Cuento tradicional europeo, asociado a Charles Perrault
Pulgarcito era el menor de siete hermanos y también el más pequeño.
Muchos pensaban que, por hablar poco y ocupar poco espacio, no prestaba atención.
En realidad observaba todo.
Cuando la familia atravesó una época difícil, los hermanos se perdieron en el bosque durante una salida mal organizada.
Pulgarcito había dejado pequeñas piedras blancas junto al camino.
—Podemos regresar siguiéndolas.
La primera vez funcionó.
En una segunda ocasión no tuvo piedras y utilizó migas, pero los pájaros se las comieron.
Los niños llegaron a una casa donde vivía un gigante de mal carácter.
Pulgarcito notó sus rutinas, encontró una salida y esperó el momento adecuado para escapar con sus hermanos.
No intentó enfrentarlo con fuerza.
Usó silencio, atención y cooperación.
Después de regresar, la familia comprendió que debía pedir ayuda a la comunidad en lugar de poner a los niños en riesgo.
Pulgarcito recibió oportunidades para estudiar mapas y caminos.
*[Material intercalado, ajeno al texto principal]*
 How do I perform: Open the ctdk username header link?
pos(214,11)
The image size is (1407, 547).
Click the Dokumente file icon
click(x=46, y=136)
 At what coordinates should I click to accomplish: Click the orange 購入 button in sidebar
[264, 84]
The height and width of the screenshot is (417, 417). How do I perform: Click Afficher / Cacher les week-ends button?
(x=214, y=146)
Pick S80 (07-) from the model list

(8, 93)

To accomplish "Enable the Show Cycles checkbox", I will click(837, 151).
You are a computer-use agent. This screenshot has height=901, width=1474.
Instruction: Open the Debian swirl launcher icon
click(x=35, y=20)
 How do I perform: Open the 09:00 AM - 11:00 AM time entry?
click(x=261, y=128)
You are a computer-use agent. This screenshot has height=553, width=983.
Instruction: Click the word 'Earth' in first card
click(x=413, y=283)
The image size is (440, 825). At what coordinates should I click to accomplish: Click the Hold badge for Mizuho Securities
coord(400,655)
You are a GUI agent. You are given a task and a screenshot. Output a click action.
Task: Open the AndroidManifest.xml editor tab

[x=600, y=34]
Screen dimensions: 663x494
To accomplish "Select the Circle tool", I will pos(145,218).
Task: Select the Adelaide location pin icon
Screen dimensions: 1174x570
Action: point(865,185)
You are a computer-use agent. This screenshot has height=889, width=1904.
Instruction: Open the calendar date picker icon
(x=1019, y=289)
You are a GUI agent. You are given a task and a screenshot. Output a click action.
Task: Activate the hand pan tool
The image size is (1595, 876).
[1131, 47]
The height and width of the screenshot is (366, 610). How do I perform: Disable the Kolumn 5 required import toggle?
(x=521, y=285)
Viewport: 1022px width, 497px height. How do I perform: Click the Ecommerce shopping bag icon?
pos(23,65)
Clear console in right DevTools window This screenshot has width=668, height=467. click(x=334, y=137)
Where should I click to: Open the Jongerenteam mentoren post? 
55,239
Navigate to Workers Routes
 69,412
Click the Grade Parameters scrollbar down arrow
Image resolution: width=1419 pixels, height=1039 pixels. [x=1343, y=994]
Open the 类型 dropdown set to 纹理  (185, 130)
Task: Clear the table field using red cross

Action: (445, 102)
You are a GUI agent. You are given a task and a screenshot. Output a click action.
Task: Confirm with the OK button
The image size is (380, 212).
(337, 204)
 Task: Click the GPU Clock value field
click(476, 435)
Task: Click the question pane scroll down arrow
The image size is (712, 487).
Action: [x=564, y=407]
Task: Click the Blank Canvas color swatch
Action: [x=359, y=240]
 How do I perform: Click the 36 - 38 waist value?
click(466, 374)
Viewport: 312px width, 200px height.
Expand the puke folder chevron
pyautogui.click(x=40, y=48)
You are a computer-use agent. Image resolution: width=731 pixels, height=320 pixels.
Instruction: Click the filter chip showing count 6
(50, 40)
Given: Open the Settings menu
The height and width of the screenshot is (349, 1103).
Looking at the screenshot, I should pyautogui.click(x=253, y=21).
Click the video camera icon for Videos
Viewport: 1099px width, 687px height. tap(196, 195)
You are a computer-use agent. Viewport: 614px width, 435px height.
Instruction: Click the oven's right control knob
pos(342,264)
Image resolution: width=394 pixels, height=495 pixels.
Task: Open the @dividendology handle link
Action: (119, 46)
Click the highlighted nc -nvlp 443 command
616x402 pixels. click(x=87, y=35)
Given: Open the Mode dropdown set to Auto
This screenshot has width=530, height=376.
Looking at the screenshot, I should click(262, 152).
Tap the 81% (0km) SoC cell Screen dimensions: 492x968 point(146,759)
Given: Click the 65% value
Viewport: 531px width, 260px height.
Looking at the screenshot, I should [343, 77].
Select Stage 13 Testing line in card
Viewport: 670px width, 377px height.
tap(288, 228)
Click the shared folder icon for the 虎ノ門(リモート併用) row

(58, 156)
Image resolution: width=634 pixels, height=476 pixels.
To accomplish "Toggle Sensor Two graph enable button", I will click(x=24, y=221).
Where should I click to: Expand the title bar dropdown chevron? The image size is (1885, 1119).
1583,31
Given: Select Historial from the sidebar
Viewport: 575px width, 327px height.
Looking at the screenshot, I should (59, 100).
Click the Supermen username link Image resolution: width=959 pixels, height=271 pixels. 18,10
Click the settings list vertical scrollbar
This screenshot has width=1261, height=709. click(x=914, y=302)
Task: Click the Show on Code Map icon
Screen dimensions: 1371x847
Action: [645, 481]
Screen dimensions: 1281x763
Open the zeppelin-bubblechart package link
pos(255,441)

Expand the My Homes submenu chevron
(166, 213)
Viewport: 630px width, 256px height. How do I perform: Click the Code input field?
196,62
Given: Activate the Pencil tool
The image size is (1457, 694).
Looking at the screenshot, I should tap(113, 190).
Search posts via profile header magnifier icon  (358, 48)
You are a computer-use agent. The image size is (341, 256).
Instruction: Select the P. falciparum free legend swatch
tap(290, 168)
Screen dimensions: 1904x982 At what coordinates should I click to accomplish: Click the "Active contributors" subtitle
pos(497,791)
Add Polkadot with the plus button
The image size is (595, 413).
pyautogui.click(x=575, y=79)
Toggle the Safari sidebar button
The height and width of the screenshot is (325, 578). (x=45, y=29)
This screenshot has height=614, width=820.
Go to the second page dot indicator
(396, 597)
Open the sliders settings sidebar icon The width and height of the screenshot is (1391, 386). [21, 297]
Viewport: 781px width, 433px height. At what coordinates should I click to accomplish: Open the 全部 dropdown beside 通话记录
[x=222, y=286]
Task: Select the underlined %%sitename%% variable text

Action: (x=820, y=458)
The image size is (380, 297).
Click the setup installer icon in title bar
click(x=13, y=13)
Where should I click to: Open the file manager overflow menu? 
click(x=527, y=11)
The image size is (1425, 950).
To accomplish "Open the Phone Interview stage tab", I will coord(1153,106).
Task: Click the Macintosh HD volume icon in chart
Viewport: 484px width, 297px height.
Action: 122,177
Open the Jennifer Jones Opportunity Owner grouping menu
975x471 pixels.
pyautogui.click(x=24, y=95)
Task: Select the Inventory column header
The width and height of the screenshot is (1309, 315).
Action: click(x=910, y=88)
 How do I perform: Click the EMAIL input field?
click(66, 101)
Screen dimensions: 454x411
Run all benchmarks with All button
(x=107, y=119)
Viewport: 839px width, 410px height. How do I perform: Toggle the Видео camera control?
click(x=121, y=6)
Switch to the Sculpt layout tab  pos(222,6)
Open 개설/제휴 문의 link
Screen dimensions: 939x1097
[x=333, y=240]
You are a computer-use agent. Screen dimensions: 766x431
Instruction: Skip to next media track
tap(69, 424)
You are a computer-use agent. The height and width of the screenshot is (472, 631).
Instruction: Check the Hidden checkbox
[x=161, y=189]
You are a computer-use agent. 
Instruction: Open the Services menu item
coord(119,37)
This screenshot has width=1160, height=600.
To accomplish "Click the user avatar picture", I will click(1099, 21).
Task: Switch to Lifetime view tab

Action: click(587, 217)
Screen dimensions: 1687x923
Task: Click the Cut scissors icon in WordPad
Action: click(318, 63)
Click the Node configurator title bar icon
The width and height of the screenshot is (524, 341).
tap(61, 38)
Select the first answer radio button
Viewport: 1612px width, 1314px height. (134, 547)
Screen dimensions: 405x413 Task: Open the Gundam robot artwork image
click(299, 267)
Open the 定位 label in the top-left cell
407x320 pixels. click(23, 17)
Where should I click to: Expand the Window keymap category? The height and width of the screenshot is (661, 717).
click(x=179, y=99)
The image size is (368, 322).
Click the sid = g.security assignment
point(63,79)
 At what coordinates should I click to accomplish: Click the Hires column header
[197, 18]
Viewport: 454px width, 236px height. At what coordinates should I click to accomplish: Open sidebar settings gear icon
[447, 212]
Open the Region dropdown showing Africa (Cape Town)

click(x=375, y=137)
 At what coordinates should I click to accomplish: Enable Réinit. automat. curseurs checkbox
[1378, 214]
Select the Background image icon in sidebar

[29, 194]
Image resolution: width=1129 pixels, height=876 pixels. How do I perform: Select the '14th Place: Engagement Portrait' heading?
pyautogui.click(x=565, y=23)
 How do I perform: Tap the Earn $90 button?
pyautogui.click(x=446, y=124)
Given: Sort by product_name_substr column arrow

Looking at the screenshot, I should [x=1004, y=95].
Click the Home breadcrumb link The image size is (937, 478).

Con el tiempo se convirtió en guía del reino.
Nunca permitió que se burlaran de alguien por ser pequeño, tímido o diferente.
—Quien habla menos puede estar viendo algo que los demás no han notado —decía.
Sus hermanos también aprendieron a preguntarle su opinión antes de decidir.
Pulgarcito no creció hasta convertirse en gigante.
No lo necesitaba.
Ya había demostrado que una mirada atenta puede encontrar un camino donde la fuerza solo ve árboles.